Outro elemento que merece ser destacado é o aumento da proporção do registro do crime de feminicídio em relação ao quadro geral de homicídios de mulheres no país entre 2017 e 2019. Enquanto o segundo apresenta uma tendência de queda, o primeiro evolui. Há um importante debate acerca desses dados. Existe uma elevação do número de casos de feminicídio ou apenas um aumento na tipificação desse tipo de crime? Ainda não existe uma resposta consensual sobre essas perguntas, mas é evidente a precariedade com que o poder público recebe e encaminha as denúncias e mesmo as frágeis garantias de segurança para as vítimas, interferindo diretamente na subnotificação de casos de violência contra a mulher.

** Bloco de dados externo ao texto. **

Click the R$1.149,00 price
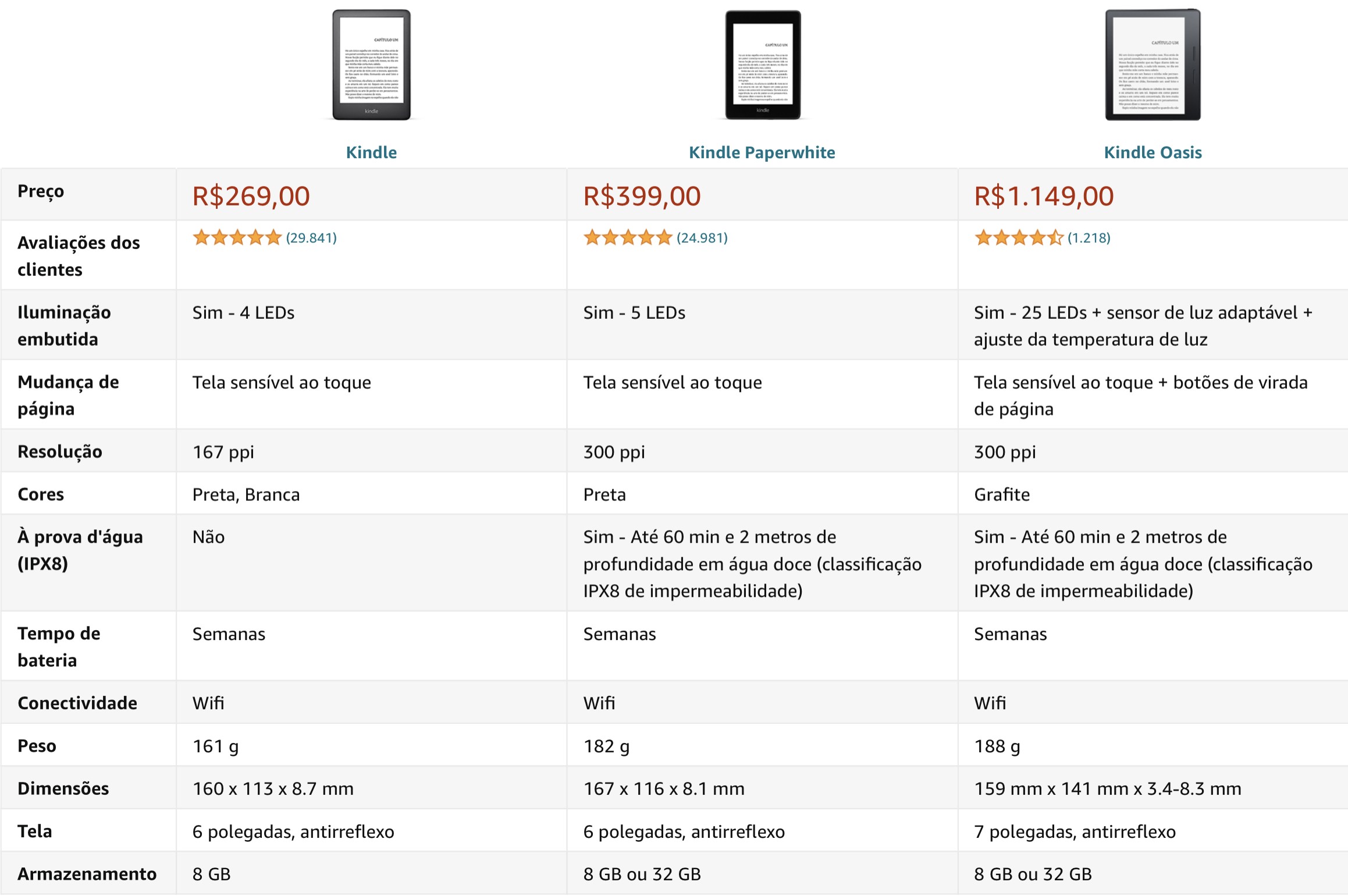 [x=1044, y=196]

Para se ter uma ideia, só existem no Ceará dez Delegacias de Defesa da Mulher (DDM), nas cidades de Fortaleza, Pacatuba, Caucaia, Maracanaú, Crato, Iguatu, Juazeiro do Norte, Icó, Sobral e Quixadá. Apenas em 2018 foi inaugurada a Casa da Mulher Brasileira no estado, em parceria com o Ministério dos Direitos Humanos, localizada na capital e que acolhe mulheres em situação de violência. Os demais municípios cearenses não contam com equipamentos semelhantes e estão longe de oferecerem as condições protetivas mínimas às vítimas, o que corrobora com os desfechos trágicos dessas dezenas de mortes anunciadas. Destaca-se ainda que, dentre as mais de duas mil   vítimas de feminicídio no estado, entre 2007 e 2017, de cada dez mulheres mortas seis eram negras, segundo o Atlas da Violência de 2019.

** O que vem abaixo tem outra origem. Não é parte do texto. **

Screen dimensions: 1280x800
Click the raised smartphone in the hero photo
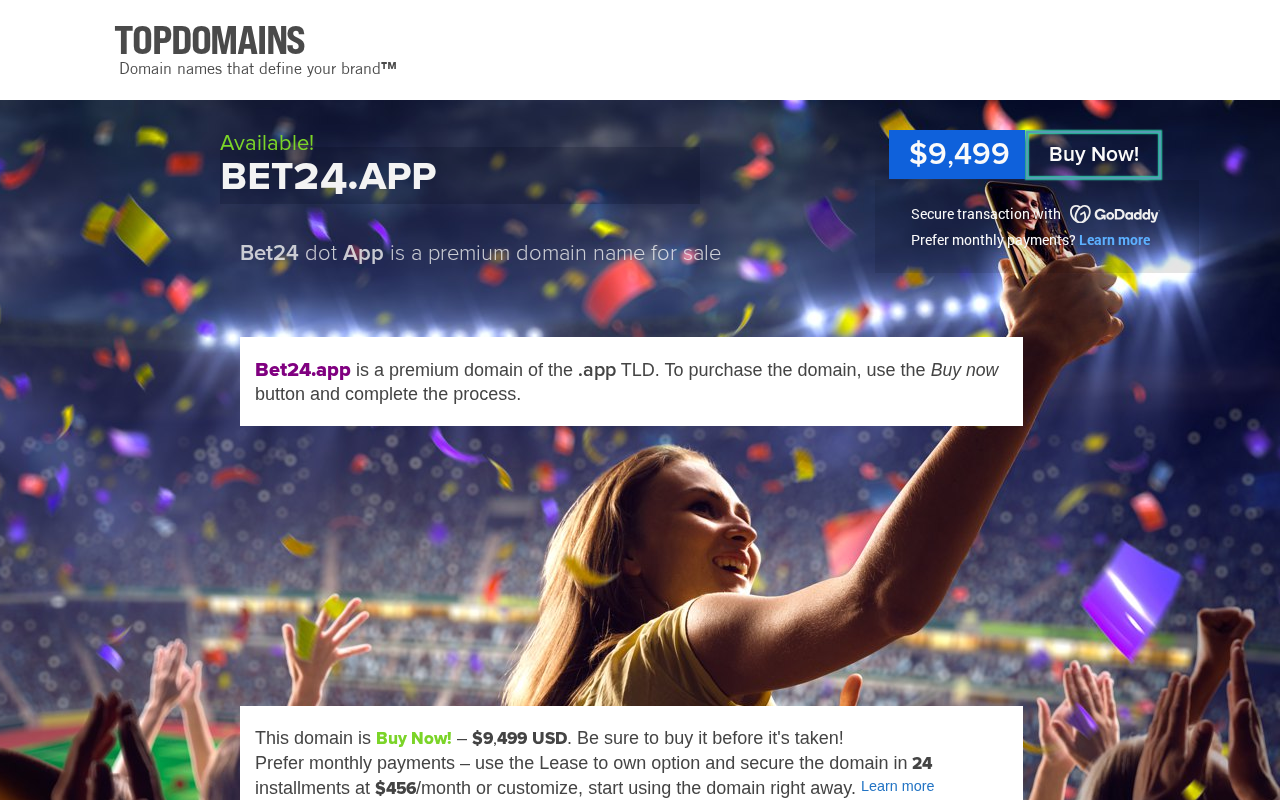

Infelizmente, essa epidemia do feminicídio está longe de ser eliminada e o avanço de forças reacionárias e obscurantistas no Brasil, a exemplo da própria ministra Damares, corrobora com ações e narrativas que naturalizam agressões e assassinatos de mulheres. Porém, se os ventos do norte não movem moinhos, como disse o poeta, o exemplo das mobilizações e conquistas das mulheres argentinas devem trazer novos ares de esperança às lutas dos movimentos feministas no país e em todo o continente sul americano, construindo as possibilidades para que os corpos e destinos das mulheres deixem de serem tutelados e determinados pelo machismo estrutural e pela violência patriarcal.